#### [Task details]
Using the Fitbit text below, decide whether each statement agrees with it, and answer yes or no, quoting the deciding words exactly. (a) Fitbit's IPO prospectus disclosed plans to use its products to improve chronic health conditions. (b) Fitbit received FDA 510(k) clearance for its Aria Wifi Scale in 2014. (c) Fitbit had to register with the FDA to sell Aria in the United States.

#### [Text]
- - - - -
The success of Fitbit is phenomenal by any analysis.  Now as a publicly traded company, Fitbit users, investors, Fitbit competitors, and the entire field of digital health will be keenly curious as to what Fitbit does next. While their IPO prospectus did not disclose anything regarding use of existing or new products for the improvement of medical conditions and chronic health conditions, it is obvious in this new era of medical care that this is a market ripe for development. Fitbit is uniquely positioned to take advantage of these dynamics and expand their already impressive growth arc into other markets, including those more focused on medical conditions.

While it hasn’t received much fanfare, Fitbit began to pursue in 2013 and finally received in 2014 FDA 510(k) clearance for their Aria Wifi Scale that syncs wirelessly with other Fitbit devices and tracks weight, body fat, and BMI. The Aria is a regulated medical device, which required Fitbit to register with the FDA to sell Aria in the United States. There were statements regarding Aria and other FDA regulatory issues in the Fitbit IPO prospectus that clearly demonstrate Fitbit recognizes the impact that the FDA has or may have on their existing and future business.  To distill this further, Fitbit is clearly aware of what constraints the FDA can place over their ability to do business in arenas specific to medical conditions or chronic health conditions.
- - - - -
#### [Records shown]
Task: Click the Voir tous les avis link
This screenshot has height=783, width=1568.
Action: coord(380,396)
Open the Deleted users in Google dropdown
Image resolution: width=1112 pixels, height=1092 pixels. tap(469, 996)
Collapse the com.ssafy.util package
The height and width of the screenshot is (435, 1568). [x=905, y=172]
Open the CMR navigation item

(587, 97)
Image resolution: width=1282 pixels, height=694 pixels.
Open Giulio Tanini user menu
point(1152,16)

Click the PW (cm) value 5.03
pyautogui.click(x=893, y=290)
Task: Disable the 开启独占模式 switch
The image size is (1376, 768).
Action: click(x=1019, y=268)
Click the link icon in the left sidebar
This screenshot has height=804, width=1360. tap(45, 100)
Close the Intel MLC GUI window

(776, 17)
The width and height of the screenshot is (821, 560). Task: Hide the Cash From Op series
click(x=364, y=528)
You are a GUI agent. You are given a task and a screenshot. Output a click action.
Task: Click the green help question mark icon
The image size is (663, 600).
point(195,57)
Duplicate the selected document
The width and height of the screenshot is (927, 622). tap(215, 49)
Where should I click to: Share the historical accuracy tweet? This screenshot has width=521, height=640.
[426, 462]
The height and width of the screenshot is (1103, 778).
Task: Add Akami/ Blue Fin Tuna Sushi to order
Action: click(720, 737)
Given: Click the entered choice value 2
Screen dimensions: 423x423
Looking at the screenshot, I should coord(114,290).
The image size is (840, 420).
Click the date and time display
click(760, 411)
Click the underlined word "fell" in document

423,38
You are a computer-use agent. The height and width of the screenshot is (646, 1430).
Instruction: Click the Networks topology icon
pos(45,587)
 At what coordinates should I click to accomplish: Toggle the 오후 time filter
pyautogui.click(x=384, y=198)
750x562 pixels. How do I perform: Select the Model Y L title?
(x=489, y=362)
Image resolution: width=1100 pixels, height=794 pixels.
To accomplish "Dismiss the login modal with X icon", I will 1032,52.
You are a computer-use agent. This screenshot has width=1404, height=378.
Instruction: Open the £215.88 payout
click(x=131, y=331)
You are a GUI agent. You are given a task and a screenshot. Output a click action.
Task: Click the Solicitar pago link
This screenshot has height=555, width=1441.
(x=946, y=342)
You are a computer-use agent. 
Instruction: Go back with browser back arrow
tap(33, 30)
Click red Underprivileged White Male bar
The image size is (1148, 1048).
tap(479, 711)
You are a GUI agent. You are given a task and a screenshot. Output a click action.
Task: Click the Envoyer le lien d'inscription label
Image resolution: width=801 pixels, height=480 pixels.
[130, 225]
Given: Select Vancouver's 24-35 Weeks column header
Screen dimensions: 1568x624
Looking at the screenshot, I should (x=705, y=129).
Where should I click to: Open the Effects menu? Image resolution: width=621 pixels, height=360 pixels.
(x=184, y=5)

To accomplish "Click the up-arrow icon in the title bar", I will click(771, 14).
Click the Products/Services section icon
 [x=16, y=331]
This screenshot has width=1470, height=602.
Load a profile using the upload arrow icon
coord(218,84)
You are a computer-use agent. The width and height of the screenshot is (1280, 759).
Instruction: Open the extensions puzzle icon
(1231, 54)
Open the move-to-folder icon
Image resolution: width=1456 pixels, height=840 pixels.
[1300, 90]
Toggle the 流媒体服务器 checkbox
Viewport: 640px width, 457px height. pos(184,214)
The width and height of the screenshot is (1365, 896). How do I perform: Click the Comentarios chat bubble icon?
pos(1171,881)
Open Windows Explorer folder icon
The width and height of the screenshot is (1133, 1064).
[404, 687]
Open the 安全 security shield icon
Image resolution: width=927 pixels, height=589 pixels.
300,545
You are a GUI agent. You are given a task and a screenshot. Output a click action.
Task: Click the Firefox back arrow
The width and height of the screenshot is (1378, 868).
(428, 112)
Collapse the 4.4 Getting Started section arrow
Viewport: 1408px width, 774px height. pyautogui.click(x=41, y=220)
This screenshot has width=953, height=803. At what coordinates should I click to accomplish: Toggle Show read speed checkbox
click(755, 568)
- - - - -
#### [Your response]
(a) No: "their IPO prospectus did not disclose anything regarding use of existing or new products for the improvement of medical conditions and chronic health conditions"
(b) Yes: "finally received in 2014 FDA 510(k) clearance for their Aria Wifi Scale"
(c) Yes: "which required Fitbit to register with the FDA to sell Aria in the United States"